[[ Dataset records, beginning ]]

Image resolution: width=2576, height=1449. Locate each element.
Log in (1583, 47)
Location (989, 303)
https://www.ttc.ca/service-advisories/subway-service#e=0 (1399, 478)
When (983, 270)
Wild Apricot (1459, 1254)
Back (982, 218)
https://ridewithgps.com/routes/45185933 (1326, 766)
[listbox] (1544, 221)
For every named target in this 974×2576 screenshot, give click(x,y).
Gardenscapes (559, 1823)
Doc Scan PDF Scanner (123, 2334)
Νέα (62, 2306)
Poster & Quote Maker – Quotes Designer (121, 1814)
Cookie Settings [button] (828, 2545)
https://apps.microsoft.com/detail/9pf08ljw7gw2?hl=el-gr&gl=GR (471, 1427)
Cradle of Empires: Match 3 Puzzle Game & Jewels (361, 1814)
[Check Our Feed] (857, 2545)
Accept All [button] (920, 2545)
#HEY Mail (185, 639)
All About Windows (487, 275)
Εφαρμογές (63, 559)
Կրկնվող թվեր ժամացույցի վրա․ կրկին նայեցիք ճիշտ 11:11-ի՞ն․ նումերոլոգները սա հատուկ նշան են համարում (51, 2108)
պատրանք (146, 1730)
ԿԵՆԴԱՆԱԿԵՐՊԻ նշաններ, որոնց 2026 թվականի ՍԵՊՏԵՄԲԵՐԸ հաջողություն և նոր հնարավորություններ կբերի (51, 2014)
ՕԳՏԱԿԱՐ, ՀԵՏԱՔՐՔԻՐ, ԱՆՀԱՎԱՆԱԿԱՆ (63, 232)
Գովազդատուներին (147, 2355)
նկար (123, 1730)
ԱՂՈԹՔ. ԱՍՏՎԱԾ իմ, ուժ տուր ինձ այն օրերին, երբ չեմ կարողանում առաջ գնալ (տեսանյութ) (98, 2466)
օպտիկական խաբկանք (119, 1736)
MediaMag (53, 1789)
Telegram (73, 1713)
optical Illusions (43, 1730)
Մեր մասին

[[ Dataset records, end ]]

Work instructions
Each line of the listing that includes the word "button" should be copied out.

Problem solution
Cookie Settings [button] (828, 2545)
Accept All [button] (920, 2545)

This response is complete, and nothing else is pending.